Swap "Comments panel" for "Comments sidebar" in the entries below and write them out again, otherwise unchanged and without the pictures.

╭──

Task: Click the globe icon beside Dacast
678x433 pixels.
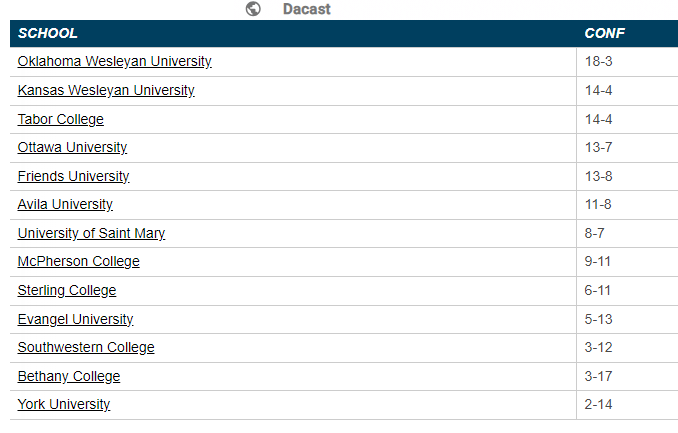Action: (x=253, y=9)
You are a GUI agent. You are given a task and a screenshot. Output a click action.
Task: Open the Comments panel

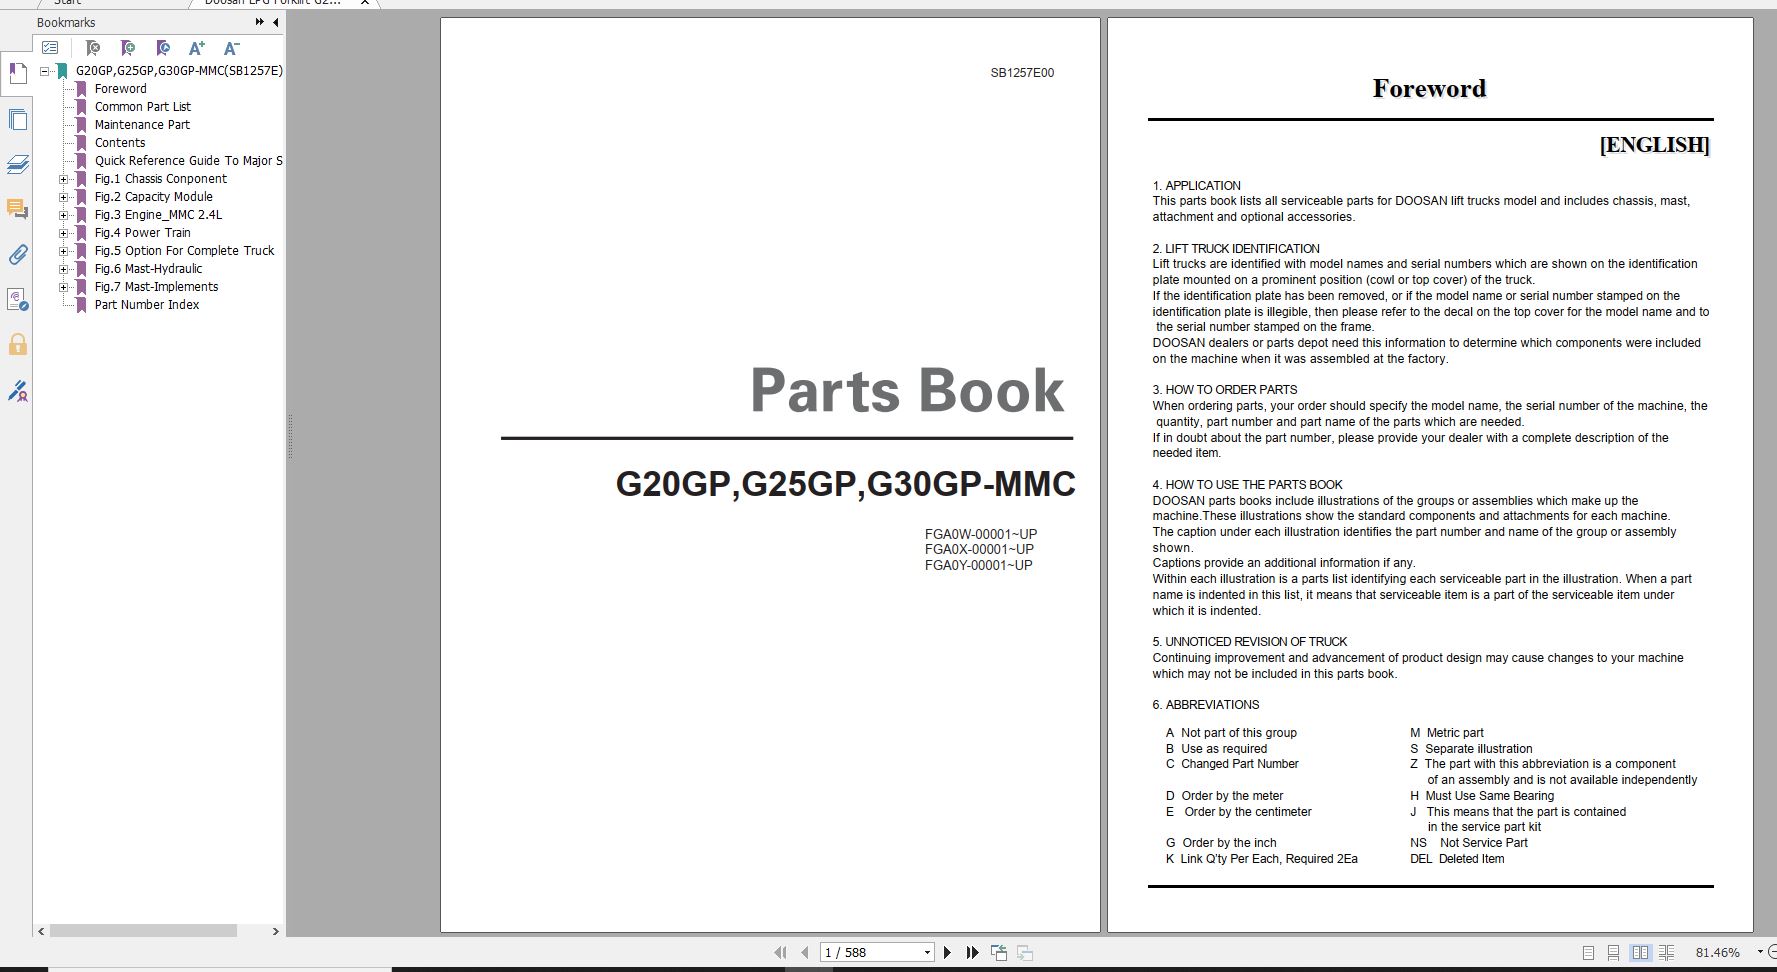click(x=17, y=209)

╰──

* _OUTPUT_
Task: Click the globe icon beside Dacast
678x433 pixels.
Action: (x=253, y=9)
You are a GUI agent. You are given a task and a screenshot. Output a click action.
Task: Open the Comments sidebar

click(x=17, y=209)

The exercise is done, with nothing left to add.